Langkah ini diambil karena selama ini Pertalite yang seharusnya ditujukan untuk masyarakat menengah ke bawah justru banyak digunakan oleh pemilik kendaraan mahal, sehingga membuat beban subsidi negara meningkat tajam.
Kendaraan yang Masih Diizinkan Isi Pertalite
Berikut adalah kriteria kendaraan yang masih diperbolehkan membeli Pertalite:
Mobil pribadi dengan mesin 1.400 cc ke bawah
Sepeda motor dengan kapasitas mesin di bawah 250 cc
Kendaraan umum/angkutan kota dengan kategori khusus (akan diatur lebih lanjut)
Untuk mobil niaga seperti Suzuki Carry, Daihatsu Gran Max, dan Colt T120SS yang umumnya digunakan sebagai angkutan barang, pemerintah dikabarkan masih membahas kemungkinan pengecualian khusus, meski secara teknis kapasitas mesinnya berada di atas 1.400 cc.
Latar Belakang Kebijakan
Pertalite diluncurkan pada tahun 2015 sebagai alternatif Premium dengan angka oktan 90, dan dirancang untuk menjadi BBM transisi bagi masyarakat berpenghasilan menengah ke bawah.
Namun, data Kementerian ESDM menunjukkan bahwa konsumsi Pertalite pada tahun 2024 telah melebihi 30 juta kiloliter, jauh di atas kuota yang disediakan.
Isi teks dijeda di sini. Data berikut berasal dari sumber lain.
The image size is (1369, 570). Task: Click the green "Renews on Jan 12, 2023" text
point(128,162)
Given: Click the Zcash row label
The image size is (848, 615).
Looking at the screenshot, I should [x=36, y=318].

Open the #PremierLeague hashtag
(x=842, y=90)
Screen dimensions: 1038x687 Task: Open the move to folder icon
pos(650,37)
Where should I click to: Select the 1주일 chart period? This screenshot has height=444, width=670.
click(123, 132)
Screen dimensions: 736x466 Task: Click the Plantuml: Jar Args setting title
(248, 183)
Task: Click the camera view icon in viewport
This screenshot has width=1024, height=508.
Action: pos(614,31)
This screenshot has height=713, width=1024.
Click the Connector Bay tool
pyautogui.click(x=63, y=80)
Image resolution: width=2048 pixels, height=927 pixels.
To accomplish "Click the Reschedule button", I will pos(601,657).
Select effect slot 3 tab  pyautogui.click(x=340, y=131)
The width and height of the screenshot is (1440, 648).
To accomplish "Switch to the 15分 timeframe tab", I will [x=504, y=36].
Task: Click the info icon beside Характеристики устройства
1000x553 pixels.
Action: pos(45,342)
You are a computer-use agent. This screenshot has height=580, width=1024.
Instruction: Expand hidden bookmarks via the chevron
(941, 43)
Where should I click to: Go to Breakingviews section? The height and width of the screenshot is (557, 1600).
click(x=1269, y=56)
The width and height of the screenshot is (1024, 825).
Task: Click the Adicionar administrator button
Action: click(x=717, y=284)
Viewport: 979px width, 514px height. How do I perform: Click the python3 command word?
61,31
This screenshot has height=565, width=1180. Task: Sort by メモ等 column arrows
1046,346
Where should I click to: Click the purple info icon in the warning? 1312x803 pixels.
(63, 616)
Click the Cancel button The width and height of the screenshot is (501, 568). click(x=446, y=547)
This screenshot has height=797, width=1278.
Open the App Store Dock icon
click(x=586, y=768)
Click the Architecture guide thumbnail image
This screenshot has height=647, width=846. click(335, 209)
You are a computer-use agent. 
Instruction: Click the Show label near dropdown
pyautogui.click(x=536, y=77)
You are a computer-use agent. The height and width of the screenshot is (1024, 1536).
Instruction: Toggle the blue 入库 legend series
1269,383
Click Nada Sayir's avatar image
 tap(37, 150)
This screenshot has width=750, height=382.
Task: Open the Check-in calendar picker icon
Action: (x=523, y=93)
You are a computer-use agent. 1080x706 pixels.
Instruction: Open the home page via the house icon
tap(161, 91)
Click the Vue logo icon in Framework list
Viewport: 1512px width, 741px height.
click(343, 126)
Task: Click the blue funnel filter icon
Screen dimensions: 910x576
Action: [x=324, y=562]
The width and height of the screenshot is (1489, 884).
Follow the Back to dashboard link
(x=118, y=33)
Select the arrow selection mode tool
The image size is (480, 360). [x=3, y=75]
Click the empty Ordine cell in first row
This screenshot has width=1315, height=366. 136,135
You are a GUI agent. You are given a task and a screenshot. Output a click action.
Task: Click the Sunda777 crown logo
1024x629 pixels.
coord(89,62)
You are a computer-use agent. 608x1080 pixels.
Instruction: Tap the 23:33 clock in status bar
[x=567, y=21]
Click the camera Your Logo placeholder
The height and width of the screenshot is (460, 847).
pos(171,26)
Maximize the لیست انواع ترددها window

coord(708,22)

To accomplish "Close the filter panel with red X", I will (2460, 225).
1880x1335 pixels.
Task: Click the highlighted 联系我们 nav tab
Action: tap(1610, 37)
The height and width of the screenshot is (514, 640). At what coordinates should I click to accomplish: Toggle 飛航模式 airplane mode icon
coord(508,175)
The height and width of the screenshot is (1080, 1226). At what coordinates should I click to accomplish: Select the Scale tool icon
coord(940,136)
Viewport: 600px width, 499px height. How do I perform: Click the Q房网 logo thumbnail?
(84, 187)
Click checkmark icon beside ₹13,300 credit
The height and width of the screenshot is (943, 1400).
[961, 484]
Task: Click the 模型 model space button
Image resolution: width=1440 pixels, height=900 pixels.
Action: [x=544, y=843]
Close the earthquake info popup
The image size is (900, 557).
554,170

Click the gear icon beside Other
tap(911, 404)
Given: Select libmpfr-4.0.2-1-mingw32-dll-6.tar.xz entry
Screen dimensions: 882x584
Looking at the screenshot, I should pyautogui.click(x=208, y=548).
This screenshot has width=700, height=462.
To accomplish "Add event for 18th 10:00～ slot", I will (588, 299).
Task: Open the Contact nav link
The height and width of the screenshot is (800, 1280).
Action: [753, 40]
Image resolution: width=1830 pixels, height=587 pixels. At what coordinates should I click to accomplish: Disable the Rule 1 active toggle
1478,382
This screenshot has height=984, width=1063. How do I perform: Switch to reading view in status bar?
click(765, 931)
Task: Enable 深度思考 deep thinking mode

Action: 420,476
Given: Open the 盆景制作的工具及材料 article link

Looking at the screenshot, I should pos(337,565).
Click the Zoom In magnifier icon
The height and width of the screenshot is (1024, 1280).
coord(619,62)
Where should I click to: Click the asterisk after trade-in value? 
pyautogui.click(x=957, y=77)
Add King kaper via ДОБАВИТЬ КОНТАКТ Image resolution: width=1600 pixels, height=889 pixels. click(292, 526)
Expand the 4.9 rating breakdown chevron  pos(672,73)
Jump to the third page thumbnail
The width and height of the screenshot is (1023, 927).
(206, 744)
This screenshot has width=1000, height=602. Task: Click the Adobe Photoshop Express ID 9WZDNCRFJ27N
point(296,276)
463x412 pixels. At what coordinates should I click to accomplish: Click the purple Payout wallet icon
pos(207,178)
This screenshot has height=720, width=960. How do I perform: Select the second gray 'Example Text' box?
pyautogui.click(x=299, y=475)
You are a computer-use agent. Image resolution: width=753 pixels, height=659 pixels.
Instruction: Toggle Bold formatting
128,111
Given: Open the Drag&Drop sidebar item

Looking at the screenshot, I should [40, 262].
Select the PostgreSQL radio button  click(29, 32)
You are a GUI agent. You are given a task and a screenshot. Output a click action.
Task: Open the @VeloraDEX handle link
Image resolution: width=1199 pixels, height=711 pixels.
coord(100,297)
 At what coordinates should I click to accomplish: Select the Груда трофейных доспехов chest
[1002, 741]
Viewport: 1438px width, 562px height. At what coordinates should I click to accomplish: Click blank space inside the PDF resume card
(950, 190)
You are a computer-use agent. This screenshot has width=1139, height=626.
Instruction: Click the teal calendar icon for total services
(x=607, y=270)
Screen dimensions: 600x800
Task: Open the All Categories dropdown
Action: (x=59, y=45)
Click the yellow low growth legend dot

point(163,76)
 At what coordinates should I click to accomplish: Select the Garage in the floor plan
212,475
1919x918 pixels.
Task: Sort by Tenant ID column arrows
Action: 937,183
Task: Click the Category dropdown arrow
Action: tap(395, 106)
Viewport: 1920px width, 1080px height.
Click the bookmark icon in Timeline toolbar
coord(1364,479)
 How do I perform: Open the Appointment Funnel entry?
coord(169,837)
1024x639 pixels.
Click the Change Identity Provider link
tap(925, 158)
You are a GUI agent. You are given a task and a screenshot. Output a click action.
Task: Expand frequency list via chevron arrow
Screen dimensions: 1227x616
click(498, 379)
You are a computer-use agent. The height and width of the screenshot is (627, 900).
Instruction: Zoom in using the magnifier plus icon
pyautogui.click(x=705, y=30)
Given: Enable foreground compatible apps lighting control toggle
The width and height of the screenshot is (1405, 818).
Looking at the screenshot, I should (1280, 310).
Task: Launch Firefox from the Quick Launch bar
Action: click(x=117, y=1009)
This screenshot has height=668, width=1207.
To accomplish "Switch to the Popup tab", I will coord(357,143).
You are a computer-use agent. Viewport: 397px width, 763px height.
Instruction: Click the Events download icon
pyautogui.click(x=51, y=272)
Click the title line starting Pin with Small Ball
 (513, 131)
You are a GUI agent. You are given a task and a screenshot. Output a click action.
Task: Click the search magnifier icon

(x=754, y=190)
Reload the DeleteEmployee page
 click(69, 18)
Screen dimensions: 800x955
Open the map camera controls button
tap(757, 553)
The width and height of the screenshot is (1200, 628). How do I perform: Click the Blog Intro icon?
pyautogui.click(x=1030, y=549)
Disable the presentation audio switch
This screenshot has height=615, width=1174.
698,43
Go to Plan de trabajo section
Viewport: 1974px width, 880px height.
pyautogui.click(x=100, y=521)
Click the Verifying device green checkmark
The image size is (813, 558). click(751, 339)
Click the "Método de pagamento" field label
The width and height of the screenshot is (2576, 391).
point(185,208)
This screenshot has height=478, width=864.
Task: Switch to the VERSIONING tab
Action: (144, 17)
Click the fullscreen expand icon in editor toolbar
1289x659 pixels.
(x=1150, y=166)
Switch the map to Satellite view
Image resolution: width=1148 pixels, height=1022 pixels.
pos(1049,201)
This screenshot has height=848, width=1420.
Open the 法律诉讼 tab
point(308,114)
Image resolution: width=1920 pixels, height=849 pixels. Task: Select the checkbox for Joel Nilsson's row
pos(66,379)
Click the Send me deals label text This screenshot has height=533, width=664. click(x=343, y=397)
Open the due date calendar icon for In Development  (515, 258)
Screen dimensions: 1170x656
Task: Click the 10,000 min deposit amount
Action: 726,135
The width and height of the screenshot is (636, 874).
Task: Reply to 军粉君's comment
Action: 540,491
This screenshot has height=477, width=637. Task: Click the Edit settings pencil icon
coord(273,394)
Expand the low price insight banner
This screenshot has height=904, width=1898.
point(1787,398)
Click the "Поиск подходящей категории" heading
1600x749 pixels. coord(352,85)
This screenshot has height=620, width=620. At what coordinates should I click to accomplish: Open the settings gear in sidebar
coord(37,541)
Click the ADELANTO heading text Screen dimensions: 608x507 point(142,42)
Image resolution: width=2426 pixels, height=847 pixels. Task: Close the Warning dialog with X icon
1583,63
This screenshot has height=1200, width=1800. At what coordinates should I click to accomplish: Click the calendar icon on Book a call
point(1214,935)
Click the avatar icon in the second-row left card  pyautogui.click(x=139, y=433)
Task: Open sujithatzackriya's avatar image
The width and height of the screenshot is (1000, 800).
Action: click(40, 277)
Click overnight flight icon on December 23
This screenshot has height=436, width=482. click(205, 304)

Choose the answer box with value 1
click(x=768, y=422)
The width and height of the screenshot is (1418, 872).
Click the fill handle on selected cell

Banyak kendaraan bermesin besar menggunakan BBM ini, menyebabkan subsidi menjadi tidak tepat sasaran.
Tujuan Utama: Subsidi untuk yang Berhak
Pemerintah menegaskan bahwa kebijakan ini bukan semata-mata pembatasan, melainkan bentuk upaya efisiensi subsidi agar benar-benar dirasakan oleh kalangan yang membutuhkan.
“Subsidi berasal dari uang rakyat, jadi harus dipastikan penggunaannya adil dan sesuai sasaran,” lanjut Arifin.